Given request: Reproduce the items below word for word, from the line containing "Task: Click the DOWNLOAD button" through the line containing "[1454, 114]", with both of those lines included.

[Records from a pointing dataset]
◇ ◇ ◇ ◇ ◇ ◇ ◇

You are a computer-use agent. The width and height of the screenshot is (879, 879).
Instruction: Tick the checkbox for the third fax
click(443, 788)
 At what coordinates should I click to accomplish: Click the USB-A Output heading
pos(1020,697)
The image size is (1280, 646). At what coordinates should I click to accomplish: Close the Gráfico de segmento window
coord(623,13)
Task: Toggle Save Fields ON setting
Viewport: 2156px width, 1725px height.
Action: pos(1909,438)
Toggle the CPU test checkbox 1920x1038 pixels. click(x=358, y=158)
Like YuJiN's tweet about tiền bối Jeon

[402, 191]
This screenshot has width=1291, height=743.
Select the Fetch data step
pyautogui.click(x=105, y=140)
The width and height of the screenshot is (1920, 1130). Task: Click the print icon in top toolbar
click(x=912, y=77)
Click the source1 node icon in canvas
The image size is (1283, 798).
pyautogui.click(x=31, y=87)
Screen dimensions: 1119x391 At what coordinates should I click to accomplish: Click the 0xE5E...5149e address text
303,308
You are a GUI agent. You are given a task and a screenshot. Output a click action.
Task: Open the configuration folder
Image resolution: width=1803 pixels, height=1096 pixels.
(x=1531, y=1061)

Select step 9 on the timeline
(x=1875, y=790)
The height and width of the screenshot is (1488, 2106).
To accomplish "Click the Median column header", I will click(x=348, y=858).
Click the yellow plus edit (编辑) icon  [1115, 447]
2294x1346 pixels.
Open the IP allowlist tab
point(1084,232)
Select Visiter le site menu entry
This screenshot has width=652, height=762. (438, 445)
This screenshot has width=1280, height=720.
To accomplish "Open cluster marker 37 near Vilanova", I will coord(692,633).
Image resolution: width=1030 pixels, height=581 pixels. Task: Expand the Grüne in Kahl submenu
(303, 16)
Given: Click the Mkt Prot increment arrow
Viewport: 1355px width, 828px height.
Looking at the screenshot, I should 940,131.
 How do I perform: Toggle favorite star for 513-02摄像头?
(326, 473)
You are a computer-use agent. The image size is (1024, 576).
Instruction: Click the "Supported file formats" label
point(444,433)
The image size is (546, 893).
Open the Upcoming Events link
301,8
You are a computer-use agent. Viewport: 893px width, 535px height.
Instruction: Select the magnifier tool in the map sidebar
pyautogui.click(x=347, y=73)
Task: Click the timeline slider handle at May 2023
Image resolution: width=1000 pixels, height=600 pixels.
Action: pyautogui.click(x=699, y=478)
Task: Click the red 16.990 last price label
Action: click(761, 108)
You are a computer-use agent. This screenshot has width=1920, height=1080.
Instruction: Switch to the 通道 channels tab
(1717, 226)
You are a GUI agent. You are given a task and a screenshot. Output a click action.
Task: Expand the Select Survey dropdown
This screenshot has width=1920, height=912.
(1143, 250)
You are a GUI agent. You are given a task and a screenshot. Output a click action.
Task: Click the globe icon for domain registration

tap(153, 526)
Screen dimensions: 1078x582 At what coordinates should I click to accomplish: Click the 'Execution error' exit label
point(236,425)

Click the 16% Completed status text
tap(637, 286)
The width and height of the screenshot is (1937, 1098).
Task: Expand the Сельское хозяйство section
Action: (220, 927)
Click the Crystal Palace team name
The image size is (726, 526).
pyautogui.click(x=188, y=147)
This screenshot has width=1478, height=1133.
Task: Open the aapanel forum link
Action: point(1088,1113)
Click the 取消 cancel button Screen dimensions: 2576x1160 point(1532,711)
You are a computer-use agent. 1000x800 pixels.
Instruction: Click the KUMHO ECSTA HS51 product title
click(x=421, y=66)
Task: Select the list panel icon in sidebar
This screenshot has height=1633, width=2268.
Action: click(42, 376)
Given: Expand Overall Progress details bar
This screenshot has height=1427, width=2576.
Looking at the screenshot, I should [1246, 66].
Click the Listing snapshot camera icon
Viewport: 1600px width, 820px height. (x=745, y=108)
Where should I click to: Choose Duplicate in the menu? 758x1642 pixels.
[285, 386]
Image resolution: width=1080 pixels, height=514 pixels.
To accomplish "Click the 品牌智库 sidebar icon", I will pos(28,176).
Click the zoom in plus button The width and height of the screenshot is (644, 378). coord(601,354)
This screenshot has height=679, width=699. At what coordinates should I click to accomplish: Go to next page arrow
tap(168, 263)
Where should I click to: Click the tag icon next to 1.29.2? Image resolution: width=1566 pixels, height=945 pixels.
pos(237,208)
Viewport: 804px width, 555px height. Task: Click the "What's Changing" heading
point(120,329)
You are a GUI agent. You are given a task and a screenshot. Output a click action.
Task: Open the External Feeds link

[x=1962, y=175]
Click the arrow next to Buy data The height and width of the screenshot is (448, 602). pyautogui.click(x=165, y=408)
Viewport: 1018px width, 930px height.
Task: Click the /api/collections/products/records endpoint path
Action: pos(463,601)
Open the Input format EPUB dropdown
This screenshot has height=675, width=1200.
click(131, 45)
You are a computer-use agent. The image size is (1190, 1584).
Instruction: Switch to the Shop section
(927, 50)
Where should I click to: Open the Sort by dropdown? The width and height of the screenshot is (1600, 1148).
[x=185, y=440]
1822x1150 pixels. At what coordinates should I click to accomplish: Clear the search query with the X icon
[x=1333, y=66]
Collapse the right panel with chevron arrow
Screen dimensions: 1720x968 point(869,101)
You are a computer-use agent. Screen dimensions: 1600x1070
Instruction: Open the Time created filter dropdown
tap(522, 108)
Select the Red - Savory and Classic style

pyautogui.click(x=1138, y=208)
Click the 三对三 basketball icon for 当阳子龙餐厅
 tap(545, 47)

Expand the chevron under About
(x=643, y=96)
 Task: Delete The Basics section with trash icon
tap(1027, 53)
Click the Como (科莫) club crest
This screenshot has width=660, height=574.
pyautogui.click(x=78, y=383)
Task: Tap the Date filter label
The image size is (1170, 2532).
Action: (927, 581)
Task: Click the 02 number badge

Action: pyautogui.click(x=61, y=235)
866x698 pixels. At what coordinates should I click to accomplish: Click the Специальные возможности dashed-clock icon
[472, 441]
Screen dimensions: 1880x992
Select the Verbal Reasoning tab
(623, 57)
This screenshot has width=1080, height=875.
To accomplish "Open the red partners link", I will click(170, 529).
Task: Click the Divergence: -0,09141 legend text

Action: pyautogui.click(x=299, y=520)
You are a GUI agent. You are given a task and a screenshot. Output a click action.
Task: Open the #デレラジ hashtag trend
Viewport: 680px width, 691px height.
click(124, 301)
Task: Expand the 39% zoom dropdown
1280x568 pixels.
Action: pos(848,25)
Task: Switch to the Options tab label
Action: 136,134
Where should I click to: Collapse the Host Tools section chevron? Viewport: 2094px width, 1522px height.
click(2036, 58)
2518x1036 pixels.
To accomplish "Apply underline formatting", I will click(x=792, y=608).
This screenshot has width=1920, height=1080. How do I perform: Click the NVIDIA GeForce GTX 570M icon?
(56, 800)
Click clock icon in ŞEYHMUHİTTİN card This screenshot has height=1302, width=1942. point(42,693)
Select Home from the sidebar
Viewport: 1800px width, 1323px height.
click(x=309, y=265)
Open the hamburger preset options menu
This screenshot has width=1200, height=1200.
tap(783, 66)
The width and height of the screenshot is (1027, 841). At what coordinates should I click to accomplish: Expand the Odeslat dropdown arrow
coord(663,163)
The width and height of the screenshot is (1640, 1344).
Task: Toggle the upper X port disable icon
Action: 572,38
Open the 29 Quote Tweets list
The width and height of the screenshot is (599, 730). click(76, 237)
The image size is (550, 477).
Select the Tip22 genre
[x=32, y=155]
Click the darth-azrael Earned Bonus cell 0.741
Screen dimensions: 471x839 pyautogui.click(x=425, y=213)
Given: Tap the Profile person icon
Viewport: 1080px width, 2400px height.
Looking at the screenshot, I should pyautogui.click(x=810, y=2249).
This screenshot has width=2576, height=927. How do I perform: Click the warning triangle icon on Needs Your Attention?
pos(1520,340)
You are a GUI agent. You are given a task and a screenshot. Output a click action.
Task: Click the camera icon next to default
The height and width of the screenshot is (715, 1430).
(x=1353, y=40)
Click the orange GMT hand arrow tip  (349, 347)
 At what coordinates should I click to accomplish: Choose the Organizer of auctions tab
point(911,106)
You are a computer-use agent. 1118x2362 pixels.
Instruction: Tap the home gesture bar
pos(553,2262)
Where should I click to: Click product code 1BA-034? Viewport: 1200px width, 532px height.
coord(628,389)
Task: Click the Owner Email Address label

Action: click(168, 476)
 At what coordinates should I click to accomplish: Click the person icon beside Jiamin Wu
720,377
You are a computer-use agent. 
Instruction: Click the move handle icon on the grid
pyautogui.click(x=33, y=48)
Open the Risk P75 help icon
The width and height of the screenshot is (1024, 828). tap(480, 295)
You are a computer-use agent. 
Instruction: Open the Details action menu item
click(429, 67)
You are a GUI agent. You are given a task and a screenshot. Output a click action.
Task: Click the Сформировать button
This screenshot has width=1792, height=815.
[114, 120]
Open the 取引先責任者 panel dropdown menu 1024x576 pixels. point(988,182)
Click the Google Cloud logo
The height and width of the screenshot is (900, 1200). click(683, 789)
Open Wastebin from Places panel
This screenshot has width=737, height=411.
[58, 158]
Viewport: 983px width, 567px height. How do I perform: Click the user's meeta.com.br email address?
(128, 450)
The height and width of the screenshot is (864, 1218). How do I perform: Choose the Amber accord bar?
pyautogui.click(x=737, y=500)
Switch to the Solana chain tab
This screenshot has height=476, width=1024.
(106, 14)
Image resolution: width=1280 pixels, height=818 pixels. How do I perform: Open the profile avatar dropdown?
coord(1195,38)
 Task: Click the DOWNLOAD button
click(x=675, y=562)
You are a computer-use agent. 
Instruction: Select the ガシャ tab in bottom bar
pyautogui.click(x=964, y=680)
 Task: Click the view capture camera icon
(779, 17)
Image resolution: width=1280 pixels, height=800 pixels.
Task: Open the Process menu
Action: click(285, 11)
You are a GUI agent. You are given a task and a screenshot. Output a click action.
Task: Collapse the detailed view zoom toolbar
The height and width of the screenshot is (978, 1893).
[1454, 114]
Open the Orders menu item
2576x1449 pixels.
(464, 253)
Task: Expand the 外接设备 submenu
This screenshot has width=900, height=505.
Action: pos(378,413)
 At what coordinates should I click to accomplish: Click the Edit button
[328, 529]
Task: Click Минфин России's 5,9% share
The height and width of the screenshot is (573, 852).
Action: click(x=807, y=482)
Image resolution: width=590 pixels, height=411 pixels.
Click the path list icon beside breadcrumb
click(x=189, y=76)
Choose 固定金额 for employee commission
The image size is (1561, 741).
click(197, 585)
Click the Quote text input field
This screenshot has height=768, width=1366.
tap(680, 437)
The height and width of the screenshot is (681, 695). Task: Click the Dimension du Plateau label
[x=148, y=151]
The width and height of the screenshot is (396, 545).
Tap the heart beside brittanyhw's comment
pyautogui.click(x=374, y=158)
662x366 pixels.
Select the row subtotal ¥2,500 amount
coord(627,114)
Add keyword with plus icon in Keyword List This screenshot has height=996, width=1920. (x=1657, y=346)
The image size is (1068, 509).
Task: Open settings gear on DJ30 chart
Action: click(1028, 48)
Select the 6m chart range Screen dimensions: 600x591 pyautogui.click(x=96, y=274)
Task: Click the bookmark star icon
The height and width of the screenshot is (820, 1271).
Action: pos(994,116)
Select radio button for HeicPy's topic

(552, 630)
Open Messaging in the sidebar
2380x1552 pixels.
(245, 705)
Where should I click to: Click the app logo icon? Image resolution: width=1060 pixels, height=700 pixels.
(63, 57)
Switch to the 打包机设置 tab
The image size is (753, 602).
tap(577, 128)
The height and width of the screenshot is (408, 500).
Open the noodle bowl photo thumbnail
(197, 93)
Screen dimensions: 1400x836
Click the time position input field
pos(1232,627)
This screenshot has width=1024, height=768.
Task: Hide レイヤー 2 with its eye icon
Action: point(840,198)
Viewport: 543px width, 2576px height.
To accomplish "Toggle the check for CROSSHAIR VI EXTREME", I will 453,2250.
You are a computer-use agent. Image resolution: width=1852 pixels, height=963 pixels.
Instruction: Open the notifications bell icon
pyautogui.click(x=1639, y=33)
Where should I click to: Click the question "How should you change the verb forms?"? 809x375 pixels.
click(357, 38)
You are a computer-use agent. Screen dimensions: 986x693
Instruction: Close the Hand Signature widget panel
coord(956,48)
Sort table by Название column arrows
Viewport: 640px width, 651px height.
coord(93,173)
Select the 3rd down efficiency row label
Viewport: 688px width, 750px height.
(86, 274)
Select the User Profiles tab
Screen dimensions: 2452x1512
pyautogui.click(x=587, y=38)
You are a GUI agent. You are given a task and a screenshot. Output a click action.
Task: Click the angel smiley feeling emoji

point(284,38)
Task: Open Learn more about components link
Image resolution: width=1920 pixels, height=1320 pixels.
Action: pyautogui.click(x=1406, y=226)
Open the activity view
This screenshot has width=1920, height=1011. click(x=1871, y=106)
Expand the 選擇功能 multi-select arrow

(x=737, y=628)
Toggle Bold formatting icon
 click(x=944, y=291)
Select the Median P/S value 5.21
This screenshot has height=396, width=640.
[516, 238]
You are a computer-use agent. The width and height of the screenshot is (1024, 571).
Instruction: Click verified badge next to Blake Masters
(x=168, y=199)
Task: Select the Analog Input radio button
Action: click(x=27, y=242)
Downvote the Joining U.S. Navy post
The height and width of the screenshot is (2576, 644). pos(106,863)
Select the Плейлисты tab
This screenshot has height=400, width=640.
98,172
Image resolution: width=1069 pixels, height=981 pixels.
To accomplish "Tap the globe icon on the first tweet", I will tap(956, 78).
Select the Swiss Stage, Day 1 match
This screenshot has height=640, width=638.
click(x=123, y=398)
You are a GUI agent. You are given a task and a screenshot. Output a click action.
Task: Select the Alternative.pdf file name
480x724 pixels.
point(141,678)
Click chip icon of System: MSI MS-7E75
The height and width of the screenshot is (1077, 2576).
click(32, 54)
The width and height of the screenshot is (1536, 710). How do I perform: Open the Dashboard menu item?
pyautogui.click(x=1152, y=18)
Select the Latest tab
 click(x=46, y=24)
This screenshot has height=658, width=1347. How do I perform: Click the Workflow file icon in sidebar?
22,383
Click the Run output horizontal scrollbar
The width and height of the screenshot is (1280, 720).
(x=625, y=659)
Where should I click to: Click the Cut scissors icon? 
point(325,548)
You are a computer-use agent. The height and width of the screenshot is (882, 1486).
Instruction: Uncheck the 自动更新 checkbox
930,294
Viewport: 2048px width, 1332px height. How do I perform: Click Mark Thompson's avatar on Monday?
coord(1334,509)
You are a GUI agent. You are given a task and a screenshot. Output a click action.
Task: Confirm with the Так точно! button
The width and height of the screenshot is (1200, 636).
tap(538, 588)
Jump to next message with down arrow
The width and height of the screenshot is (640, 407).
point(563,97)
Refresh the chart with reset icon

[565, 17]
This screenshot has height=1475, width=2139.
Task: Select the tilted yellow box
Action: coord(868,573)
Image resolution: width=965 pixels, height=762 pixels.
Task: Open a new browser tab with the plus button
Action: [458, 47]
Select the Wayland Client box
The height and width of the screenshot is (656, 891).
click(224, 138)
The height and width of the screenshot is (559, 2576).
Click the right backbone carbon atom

◇ ◇ ◇ ◇ ◇ ◇ ◇

Finished task:
 Task: Click the DOWNLOAD button
click(x=675, y=562)
You are a computer-use agent. 
Instruction: Select the ガシャ tab in bottom bar
pyautogui.click(x=964, y=680)
 Task: Click the view capture camera icon
(779, 17)
Image resolution: width=1280 pixels, height=800 pixels.
Task: Open the Process menu
Action: click(285, 11)
You are a GUI agent. You are given a task and a screenshot. Output a click action.
Task: Collapse the detailed view zoom toolbar
The height and width of the screenshot is (978, 1893).
[1454, 114]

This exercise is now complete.